What am I supposed to say now?
If you give me one chance to tell you how I am feeling,
I.ll wait till I can wait no more.
Even I'm amazed by my tolerance towards you.
Yes, being tolerant and looking at things from a different view is my new year resolution.
But it does not refer to this type of matter.
Each time I get angry, just a simple msg from you would appease me very easily.
This is my weakness; having a soft heart.
And you made use of this weakness of mine,
Thinking I would tolerate you for as long as I live.
But hell no, recently I realise I can't seem to tolerate anymore.
Seeing your face and hearing your name just makes me wanna go into hiding.
Why am I hiding like a convict?
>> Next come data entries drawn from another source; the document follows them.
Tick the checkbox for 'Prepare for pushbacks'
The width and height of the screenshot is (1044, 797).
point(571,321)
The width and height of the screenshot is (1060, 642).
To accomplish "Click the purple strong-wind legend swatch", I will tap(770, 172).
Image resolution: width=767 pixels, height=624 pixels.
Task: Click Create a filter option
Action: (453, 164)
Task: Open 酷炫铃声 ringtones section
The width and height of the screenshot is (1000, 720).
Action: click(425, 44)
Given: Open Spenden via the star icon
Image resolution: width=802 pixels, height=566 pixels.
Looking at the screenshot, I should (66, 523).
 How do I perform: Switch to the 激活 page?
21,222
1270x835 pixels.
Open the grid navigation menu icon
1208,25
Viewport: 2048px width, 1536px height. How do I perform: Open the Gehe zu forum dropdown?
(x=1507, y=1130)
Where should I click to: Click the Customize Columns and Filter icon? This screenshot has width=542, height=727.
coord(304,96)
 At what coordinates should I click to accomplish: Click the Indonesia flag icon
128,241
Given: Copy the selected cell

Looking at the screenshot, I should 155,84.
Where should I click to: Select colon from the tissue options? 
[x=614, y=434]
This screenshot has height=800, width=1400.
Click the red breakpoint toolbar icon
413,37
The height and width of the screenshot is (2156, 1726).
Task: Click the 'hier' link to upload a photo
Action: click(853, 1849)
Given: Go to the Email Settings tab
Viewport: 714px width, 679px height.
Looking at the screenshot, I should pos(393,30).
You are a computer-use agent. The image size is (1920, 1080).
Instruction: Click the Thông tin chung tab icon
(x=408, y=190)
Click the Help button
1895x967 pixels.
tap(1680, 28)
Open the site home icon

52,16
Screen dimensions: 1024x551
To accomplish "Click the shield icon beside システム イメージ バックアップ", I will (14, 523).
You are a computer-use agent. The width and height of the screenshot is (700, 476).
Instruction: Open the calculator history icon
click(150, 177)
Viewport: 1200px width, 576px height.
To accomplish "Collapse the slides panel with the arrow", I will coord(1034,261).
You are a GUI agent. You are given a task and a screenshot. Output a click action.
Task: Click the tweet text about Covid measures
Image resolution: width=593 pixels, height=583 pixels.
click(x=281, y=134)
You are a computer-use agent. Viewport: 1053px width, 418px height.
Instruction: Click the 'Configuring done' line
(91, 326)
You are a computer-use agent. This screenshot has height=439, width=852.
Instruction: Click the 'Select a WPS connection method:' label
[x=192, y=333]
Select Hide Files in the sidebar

I.ve no idea at all.
Just wanna avoid you. Just don't wanna see you.
I don't quite know what to say, actually.
Or rather, what are the right words to say.
On a lighter tone of frustration (contradiction) here.
Common Test is totally screwed up!!
I feel like a fool. I actually can't do Emath!!
Can you guys believe it? I can't do Emath!!
Is there something wrong with me? Or did I see the Amath paper as Emath paper?
I doubt so. It's just that difficult for me. Real tough.
As for the Physics paper yesterday, it was such a terrible nightmare.
I studied for the whole day, yet when I look at the paper, I.ve no idea how to solve.
And I did questions in assessments. So what's the reason?
Felt real demoralised. Study so hard yet the result's same as not studying.
Next week is Chemistry and Physics Os SPA.
Damn scared leh. Screwed up last year's both SPA.
If this year I screw up again, I can say Bye to A le.
Am I thinking a little too much about Os?
I dreamt that I scored B4 for English Os. And I broke down.
Cos that means I had to use HCL as my L1 and Chinese couldn't be used as R5.
And I woke up from the dream remembering another dream I had before this.
I dreamt that I also got B4 for HCL Os.
I'm really scared. Time's running out.
7 more months to Os. Good luck to me and friends.